● EXERCISE REQUIREMENTS: Return every line below that contains the string "Sleep", reproducing each such line in full. Treat case as significant.

● SOURCE INFORMATION:
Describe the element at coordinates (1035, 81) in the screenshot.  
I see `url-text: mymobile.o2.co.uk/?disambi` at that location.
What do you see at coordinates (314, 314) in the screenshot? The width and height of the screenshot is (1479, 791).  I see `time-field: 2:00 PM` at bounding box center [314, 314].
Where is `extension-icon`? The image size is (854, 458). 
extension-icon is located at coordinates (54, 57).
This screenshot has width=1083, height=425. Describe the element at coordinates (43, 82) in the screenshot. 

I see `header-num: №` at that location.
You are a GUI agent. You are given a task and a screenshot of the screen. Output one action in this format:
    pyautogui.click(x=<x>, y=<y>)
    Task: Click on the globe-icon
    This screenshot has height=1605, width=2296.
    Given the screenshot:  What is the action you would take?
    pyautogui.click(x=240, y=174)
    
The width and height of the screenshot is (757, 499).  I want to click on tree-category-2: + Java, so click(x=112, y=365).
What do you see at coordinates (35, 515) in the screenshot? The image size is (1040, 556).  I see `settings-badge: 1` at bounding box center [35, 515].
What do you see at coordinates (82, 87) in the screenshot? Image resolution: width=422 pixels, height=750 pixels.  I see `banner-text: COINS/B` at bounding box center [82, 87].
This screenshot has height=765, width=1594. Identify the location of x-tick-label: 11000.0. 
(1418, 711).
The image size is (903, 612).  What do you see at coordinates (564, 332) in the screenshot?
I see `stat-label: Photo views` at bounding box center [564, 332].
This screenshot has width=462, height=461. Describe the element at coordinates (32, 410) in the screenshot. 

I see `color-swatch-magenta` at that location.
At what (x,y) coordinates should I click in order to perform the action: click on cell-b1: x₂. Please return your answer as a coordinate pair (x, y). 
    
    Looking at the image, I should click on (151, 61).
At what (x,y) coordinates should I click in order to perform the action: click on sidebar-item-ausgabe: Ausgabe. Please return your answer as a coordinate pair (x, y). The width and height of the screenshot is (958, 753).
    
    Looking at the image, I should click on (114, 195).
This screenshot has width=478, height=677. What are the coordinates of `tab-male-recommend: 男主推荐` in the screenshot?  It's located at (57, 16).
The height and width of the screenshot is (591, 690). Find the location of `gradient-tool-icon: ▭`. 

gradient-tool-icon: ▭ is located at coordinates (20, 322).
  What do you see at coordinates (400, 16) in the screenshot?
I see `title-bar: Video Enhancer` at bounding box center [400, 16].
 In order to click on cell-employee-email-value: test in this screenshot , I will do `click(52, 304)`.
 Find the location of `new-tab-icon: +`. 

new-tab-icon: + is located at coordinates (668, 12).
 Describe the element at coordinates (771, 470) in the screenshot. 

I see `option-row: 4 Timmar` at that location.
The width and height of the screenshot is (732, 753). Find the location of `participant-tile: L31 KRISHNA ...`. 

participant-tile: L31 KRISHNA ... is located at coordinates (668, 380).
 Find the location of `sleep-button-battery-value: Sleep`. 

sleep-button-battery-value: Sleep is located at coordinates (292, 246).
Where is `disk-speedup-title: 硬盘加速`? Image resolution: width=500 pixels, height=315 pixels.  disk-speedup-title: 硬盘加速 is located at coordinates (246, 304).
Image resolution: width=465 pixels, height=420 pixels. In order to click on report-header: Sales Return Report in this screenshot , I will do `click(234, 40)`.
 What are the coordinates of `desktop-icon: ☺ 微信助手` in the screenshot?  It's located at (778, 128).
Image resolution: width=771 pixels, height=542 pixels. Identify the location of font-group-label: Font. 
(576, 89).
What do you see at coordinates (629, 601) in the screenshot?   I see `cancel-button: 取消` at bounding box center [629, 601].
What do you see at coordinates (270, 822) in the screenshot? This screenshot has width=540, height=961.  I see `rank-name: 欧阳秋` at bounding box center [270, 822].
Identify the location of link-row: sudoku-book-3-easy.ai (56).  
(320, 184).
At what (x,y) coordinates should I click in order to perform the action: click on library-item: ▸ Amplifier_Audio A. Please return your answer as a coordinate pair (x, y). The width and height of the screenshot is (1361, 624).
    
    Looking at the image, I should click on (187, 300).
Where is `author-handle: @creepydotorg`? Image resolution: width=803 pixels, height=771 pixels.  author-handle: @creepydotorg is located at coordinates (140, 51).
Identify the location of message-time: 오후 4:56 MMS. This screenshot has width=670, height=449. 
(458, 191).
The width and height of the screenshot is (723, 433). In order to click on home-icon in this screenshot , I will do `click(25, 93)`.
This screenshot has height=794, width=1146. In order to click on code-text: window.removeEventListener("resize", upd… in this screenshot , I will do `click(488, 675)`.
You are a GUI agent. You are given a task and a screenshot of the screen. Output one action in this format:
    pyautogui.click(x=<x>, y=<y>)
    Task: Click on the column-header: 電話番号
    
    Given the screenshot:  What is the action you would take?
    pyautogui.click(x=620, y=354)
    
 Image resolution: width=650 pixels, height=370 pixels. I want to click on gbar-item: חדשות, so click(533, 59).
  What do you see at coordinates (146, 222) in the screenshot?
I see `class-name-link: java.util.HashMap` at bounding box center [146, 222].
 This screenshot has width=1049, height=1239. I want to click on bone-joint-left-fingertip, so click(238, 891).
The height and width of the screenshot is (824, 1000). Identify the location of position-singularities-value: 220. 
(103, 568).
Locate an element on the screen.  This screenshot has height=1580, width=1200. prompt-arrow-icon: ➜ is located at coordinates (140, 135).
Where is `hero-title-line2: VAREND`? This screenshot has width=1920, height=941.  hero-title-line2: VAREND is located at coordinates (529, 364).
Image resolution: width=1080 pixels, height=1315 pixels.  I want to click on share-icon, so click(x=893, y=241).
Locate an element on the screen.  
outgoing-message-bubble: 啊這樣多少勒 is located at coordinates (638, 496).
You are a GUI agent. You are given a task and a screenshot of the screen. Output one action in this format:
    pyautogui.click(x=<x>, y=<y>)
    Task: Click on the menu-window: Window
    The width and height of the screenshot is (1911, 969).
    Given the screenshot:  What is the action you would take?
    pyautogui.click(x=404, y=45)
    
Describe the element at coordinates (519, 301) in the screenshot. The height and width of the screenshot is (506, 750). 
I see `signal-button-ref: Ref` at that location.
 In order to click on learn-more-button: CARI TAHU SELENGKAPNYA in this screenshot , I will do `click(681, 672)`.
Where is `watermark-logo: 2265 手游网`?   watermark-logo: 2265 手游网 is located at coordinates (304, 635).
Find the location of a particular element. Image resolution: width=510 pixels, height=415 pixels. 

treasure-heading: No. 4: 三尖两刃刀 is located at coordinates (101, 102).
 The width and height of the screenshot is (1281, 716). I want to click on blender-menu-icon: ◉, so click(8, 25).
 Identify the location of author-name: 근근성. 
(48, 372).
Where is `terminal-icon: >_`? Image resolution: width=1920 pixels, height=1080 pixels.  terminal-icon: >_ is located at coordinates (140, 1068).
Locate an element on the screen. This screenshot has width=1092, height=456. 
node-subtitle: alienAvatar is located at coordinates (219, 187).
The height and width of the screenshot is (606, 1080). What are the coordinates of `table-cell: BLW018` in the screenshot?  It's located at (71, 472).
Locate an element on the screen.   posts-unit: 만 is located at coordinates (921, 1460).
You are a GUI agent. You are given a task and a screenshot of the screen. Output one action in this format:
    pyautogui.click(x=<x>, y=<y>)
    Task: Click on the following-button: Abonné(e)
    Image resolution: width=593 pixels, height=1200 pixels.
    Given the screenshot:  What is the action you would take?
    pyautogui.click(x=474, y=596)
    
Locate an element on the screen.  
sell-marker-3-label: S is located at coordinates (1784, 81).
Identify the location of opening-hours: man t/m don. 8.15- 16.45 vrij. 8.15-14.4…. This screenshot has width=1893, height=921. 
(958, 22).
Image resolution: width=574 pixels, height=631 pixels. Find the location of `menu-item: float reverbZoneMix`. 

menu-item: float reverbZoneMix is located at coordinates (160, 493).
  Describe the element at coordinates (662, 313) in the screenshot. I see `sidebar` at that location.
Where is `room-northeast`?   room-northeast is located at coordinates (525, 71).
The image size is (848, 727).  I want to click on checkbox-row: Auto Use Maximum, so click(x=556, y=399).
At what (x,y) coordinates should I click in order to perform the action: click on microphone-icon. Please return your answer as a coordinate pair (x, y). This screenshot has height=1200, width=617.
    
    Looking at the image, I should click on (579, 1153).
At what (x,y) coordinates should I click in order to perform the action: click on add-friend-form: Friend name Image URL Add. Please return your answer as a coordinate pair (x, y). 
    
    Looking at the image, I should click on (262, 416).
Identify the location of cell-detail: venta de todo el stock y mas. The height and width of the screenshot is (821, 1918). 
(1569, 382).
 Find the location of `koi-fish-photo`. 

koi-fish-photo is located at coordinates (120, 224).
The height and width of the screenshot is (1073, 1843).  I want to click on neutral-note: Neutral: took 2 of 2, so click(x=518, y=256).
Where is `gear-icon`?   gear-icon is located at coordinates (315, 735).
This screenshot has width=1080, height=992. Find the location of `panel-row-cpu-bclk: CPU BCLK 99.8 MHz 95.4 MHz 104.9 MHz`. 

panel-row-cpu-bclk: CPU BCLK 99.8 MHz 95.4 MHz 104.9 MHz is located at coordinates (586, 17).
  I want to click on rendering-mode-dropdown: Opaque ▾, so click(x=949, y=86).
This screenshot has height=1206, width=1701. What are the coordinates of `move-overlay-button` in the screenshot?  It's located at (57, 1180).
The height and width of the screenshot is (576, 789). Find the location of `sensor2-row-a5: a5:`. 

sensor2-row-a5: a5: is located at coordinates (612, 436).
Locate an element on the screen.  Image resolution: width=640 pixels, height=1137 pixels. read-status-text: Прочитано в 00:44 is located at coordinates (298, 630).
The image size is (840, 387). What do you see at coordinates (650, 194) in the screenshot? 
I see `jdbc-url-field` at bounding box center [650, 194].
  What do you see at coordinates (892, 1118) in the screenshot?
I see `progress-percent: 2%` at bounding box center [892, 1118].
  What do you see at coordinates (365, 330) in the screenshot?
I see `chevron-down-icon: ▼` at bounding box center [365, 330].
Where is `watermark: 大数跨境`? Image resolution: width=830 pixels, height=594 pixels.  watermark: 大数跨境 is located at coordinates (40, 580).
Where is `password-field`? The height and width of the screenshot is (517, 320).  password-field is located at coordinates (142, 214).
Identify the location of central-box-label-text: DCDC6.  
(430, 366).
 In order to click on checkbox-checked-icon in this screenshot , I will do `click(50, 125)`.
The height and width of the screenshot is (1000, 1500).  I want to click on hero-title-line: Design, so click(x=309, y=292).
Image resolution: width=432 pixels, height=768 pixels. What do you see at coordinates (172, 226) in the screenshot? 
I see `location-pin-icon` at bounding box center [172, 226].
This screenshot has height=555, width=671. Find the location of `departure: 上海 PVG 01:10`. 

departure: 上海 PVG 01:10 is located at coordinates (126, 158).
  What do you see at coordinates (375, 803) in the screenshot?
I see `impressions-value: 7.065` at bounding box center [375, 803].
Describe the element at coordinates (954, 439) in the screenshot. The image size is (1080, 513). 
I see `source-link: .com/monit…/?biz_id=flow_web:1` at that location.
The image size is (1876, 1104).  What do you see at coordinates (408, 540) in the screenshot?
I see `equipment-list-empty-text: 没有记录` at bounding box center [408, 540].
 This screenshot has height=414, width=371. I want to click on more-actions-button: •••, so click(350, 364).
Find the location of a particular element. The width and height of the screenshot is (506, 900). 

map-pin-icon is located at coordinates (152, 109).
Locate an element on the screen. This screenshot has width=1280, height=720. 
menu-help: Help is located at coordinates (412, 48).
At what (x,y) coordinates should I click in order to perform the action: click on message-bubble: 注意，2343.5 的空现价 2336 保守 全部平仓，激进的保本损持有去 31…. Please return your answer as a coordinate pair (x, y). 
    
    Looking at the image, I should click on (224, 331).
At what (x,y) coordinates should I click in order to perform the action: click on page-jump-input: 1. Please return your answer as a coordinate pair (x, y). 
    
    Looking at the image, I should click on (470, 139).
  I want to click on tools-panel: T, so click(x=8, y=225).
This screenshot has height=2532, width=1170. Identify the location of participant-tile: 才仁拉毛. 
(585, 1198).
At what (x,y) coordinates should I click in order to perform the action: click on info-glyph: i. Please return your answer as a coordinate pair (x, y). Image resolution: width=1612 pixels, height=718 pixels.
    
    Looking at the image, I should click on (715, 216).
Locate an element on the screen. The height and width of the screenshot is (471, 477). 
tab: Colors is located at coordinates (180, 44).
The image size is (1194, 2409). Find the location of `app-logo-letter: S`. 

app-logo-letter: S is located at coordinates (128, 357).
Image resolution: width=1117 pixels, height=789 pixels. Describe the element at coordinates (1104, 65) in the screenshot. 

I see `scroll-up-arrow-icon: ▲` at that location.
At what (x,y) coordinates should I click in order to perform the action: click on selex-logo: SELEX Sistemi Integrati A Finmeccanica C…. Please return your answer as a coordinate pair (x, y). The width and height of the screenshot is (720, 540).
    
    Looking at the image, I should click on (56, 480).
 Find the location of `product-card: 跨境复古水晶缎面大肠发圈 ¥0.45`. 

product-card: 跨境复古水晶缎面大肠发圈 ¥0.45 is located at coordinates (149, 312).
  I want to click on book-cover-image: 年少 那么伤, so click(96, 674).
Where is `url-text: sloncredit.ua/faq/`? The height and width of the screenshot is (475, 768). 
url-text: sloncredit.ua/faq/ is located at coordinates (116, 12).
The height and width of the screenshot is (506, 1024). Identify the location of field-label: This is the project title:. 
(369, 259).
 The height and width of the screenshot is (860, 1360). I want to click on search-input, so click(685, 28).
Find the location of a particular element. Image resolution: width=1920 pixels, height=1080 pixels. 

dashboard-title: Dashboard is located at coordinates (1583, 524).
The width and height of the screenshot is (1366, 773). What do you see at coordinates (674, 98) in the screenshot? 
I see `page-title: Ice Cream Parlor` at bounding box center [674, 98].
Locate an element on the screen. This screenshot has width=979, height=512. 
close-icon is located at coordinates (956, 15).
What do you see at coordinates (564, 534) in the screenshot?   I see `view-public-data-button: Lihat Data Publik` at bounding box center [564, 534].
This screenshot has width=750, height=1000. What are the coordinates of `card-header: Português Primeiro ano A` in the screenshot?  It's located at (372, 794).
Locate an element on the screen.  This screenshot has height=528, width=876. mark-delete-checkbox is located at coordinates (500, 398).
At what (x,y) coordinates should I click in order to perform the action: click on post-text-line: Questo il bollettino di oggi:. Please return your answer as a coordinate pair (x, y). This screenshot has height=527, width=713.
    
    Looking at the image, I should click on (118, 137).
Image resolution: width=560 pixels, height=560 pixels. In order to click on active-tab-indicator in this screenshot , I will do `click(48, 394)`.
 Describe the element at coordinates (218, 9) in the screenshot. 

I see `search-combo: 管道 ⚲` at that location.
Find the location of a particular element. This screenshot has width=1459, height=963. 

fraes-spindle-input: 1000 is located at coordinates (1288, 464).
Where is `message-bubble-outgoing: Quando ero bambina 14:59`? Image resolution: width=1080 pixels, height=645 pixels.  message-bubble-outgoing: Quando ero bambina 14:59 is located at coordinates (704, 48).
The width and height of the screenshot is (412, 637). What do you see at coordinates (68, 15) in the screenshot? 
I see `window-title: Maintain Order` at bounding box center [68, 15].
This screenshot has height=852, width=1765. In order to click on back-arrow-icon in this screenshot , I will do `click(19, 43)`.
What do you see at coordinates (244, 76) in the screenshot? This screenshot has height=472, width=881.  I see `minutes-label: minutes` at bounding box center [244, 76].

● OUTPUT FOR THIS EXERCISE:
 Find the location of `sleep-button-battery-value: Sleep`. 
sleep-button-battery-value: Sleep is located at coordinates (292, 246).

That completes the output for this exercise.